Florida House Insurance and Banking Subcommittee Passes Proposed Committee Substitute for Motor Vehicle Personal Injury Protection Insurance Bill

Jan 11, 2012


At its meeting today, January 11, 2012, the Florida House of Representatives (“House”) Insurance and Banking Subcommittee passed a proposed committee substitute (“PCS”) for HB 119 relating to Motor Vehicle Personal Injury Protection Insurance.  The bill passed unamended.

To view a House staff analysis of the PCS for HB 119, click here.

A related South Florida Sun-Sentinel article is reprinted below.


Should you have any questions or comments, please contact Colodny Fass.



PIP reform starts rolling in the House

By Aaron Deslatte


TALLAHASSEE – A House committee advanced major changes to Florida’s no-fault auto insurance law Wednesday with a bill requiring auto policies to cover only emergency care and services rendered within three days of a wreck.

At the behest of Gov. Rick Scott and Chief Financial Officer Jeff Atwater, the House and Senate are both pushing reforms to Florida personal-injury protection (PIP) auto-insurance law this year, with some lawmakers advocating blowing up the unique system completely.

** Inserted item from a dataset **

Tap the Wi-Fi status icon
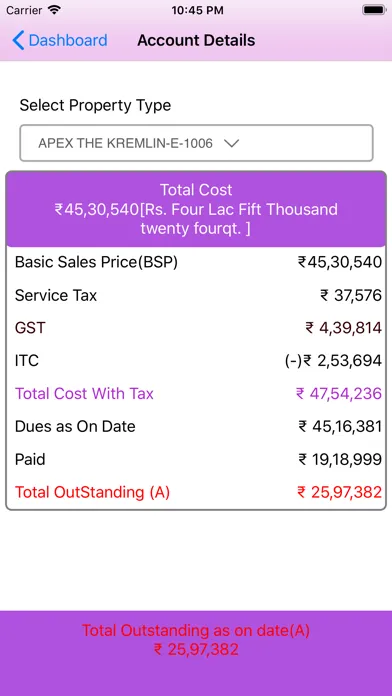Image resolution: width=392 pixels, height=696 pixels. coord(55,10)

This week, Sen. Joe Negron, the Stuart Republican tasked with handling the issue in the Senate, released an early draft of his version (SB 1680) which streamlines the fee schedule for payments and gives priority to hospital claims, but otherwise doesn’t impose the same severe re-structuring of coverage.

The 101-page House bill (HB 119) is designed to cut out fraud over services rendered long after the wrecks – if ever – in Florida’s PIP insurance system, by limiting the coverage requirements to things like ambulance costs, hospital treatment provided within 72 hours of the wreck, in-patient care for someone admitted to the hospital within 72 hours, or services for an insured with a medical condition diagnosed originally after the wreck.

The changes are designed to root out often-fraudulent claims that might be filed by fringe health-care providers weeks or months after accidents.

“When an injury is sustained in an automobile accident you need to be treated at the hospital,” said Rep. Jim Boyd, the Bradenton Republican carrying the bill.

“This access point and truly getting people treated who are actually hurt in an automobile accident, we think this will do an enormous amount of good to get at the fraud.”

But Democrats complained Wednesday that the 72-hour timeframe for treatment was too short, and tried unsuccessfully to amend the window of time to 14 days.